• Required work
Go through the entries below. Copy out every line that contains "Santiago".
##############################
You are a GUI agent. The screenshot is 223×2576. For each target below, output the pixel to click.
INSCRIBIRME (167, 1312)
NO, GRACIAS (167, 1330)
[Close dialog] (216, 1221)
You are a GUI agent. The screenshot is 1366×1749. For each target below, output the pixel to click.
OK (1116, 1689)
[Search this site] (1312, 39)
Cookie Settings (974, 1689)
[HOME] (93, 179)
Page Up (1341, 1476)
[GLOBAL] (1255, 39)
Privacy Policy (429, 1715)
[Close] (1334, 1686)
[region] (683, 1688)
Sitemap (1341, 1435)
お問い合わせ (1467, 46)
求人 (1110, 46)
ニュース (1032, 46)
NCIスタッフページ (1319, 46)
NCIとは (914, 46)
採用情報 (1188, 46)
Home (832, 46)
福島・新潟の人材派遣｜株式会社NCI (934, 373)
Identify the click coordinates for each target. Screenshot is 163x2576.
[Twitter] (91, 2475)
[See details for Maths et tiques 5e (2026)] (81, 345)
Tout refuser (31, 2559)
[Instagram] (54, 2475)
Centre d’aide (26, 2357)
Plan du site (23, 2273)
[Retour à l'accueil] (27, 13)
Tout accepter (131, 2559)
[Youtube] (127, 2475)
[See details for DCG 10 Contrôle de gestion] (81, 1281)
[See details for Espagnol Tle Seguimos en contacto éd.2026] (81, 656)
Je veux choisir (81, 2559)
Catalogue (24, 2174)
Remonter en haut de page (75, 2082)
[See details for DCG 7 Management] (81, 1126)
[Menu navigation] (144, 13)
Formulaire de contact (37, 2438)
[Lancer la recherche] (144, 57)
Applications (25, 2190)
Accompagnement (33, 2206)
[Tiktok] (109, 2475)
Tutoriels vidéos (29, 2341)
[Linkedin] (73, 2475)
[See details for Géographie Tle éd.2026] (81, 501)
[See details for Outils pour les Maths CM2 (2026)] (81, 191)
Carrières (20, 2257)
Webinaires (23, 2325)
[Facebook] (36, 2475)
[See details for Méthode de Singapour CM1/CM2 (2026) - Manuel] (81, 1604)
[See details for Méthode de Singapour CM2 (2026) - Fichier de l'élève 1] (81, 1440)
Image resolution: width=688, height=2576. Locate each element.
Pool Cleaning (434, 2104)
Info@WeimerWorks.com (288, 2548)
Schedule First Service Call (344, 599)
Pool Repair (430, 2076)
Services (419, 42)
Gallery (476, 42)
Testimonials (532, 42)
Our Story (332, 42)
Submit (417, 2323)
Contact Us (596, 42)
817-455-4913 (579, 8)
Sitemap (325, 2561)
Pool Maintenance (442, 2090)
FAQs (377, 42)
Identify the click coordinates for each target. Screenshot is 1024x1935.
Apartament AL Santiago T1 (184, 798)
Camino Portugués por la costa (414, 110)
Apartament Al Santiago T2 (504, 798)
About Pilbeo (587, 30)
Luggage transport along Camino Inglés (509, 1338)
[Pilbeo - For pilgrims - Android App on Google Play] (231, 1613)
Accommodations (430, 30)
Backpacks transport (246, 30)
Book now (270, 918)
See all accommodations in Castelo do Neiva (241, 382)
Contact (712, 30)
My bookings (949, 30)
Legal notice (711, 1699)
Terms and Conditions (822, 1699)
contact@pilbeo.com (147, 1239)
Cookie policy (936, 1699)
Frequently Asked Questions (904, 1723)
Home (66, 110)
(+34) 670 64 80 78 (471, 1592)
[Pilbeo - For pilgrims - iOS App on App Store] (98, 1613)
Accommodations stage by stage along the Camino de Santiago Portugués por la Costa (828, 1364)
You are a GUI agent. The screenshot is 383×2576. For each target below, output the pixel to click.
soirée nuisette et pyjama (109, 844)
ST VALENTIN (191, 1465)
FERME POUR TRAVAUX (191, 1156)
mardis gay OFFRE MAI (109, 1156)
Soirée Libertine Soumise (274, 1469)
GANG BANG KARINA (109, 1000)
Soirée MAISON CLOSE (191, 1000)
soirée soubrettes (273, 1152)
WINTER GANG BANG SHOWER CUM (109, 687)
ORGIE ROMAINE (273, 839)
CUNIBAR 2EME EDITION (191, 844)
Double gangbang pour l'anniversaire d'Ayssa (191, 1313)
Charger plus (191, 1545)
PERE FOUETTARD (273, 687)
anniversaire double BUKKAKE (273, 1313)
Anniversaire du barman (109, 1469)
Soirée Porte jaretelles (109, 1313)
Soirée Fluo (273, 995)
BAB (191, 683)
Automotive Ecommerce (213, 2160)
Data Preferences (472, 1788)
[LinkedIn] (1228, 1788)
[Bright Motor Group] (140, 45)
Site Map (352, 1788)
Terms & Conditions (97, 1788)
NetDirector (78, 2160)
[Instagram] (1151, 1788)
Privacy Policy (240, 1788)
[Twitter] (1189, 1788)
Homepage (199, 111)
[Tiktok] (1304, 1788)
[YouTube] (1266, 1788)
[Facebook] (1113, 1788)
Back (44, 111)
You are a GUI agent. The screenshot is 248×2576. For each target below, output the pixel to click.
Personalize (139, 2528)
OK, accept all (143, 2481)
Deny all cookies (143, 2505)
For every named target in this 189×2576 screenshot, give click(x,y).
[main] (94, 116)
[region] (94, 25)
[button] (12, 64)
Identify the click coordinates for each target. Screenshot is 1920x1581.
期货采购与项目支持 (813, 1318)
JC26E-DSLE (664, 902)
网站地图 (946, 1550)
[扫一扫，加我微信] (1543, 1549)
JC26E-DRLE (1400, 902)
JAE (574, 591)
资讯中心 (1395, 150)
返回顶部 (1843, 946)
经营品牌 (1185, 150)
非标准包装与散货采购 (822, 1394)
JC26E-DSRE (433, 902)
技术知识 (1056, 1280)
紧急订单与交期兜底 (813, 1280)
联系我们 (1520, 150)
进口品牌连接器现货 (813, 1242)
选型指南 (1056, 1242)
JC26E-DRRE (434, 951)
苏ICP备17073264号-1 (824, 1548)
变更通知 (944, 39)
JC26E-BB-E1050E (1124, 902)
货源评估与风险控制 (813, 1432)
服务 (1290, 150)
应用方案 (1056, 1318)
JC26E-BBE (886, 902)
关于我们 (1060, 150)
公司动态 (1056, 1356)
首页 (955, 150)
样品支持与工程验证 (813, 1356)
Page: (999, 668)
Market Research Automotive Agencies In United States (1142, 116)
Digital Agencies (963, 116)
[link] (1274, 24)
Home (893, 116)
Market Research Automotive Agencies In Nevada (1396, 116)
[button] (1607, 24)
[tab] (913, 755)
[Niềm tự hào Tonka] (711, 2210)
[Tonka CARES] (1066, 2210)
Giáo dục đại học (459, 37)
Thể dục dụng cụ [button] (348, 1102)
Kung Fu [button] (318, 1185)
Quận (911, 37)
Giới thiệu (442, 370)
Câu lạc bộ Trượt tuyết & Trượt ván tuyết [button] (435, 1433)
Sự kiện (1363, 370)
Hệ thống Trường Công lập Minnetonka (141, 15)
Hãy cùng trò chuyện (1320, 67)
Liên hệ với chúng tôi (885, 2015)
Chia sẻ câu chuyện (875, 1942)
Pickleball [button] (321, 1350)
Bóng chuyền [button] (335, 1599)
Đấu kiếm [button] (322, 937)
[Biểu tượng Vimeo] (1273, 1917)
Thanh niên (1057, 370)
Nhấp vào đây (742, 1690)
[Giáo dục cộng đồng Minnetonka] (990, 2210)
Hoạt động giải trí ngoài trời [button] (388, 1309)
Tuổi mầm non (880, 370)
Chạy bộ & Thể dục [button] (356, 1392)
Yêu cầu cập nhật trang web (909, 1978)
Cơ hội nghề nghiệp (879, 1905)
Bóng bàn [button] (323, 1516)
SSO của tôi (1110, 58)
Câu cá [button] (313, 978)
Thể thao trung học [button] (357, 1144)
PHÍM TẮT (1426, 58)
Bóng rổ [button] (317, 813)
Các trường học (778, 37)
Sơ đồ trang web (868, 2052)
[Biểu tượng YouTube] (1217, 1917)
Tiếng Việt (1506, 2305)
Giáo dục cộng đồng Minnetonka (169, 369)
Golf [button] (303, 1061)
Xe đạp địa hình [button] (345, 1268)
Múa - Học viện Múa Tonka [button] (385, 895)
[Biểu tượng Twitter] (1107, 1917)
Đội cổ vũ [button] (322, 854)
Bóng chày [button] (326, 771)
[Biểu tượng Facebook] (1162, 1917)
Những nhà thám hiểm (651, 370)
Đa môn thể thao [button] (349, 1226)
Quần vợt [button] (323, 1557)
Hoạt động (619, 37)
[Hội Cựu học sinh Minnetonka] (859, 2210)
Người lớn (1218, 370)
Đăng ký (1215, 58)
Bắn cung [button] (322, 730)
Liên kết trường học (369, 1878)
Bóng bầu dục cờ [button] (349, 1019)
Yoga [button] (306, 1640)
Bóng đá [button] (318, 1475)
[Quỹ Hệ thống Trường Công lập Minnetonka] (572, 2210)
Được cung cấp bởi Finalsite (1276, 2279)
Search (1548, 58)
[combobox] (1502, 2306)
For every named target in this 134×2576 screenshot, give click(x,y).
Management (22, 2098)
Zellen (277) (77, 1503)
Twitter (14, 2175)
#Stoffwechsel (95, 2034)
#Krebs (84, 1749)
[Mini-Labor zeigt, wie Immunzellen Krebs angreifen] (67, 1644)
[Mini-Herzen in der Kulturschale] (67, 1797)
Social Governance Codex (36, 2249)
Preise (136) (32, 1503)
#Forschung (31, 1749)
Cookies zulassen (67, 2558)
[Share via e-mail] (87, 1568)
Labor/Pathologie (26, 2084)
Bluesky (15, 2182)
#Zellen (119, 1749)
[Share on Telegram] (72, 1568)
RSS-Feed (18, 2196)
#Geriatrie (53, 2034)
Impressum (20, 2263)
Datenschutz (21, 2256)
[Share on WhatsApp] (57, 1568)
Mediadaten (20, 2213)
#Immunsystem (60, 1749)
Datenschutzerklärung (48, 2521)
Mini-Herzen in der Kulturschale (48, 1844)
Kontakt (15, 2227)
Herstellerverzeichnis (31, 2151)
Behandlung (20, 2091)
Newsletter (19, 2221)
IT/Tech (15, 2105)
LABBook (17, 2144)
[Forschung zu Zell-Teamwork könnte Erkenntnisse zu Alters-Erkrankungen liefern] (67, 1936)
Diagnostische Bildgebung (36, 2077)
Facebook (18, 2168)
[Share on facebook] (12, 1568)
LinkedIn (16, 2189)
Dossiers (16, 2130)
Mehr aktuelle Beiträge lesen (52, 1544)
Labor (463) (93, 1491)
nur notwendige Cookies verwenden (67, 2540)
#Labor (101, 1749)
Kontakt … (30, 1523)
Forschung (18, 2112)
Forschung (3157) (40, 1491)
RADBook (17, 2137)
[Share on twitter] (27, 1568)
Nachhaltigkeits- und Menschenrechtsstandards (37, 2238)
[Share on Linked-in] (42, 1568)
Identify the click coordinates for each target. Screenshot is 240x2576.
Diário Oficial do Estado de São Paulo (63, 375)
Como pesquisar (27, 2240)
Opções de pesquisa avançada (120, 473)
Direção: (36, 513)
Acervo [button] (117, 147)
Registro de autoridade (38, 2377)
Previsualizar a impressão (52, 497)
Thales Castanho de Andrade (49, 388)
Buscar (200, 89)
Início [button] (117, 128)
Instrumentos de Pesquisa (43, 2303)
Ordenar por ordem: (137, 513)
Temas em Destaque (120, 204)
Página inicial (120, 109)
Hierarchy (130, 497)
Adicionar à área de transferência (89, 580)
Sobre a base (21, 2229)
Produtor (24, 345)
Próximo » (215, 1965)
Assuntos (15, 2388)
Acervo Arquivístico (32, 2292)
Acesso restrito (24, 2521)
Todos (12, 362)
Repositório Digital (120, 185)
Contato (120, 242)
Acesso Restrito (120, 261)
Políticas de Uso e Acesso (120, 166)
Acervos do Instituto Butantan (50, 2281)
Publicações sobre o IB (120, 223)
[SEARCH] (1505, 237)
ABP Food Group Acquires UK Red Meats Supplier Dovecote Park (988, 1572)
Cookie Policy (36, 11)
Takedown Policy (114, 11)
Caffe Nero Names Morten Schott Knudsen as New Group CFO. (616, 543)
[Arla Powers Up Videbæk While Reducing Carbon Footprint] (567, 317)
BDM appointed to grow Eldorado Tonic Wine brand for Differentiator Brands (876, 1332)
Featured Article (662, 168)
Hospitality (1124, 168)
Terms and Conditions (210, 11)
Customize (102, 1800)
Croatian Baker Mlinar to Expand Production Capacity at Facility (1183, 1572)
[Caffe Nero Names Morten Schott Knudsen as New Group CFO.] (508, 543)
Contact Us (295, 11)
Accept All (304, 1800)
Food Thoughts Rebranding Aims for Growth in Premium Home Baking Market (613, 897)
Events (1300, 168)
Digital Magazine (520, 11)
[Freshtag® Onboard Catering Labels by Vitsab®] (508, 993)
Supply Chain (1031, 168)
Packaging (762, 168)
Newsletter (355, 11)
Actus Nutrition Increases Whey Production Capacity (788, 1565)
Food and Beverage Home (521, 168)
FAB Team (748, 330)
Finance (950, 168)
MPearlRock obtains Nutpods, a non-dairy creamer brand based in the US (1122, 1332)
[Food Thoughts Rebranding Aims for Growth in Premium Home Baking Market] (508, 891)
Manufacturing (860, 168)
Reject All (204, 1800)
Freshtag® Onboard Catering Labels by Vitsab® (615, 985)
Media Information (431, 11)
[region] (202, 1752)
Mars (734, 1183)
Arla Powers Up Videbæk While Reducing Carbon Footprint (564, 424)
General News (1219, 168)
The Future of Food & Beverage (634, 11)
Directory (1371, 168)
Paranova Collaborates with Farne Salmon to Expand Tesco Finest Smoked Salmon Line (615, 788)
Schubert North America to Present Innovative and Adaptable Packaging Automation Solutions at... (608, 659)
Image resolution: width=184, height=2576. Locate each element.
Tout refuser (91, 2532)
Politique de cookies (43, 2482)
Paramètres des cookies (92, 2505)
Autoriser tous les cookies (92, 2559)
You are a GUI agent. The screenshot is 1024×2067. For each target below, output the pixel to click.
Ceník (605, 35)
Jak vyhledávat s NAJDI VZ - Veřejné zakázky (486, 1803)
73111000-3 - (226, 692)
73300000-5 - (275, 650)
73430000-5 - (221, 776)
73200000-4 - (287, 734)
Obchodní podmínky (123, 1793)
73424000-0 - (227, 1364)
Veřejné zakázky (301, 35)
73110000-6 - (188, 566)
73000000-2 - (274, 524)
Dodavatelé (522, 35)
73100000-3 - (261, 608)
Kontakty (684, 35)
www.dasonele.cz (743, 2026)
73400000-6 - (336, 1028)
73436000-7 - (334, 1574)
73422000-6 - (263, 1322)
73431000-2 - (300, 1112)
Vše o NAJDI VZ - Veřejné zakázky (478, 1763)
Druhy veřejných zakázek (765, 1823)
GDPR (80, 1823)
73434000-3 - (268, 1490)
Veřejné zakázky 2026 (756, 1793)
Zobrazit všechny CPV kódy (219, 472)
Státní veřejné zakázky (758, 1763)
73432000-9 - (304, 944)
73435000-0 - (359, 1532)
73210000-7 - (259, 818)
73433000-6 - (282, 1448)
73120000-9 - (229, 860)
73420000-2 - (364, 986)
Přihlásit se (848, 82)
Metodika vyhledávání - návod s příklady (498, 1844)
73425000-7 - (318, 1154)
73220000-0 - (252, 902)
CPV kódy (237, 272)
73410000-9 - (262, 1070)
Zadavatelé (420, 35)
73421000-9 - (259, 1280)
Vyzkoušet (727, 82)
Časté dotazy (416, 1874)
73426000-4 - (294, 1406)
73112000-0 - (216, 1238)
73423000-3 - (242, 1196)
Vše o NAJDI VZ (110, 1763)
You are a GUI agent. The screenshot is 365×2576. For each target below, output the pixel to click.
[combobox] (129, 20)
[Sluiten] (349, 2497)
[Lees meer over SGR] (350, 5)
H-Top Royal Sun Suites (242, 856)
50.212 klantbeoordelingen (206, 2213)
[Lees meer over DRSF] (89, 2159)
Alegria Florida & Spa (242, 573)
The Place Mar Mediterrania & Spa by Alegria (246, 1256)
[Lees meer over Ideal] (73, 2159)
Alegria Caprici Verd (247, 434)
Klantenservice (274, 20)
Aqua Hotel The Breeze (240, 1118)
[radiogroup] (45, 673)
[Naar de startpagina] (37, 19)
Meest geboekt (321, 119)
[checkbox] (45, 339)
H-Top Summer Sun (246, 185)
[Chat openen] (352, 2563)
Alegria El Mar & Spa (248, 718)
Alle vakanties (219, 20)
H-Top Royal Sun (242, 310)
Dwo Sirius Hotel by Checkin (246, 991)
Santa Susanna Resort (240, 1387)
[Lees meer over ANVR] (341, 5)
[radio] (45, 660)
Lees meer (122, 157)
##############################
• Written solution
Apartament AL Santiago T1 (184, 798)
Apartament Al Santiago T2 (504, 798)
Accommodations stage by stage along the Camino de Santiago Portugués por la Costa (828, 1364)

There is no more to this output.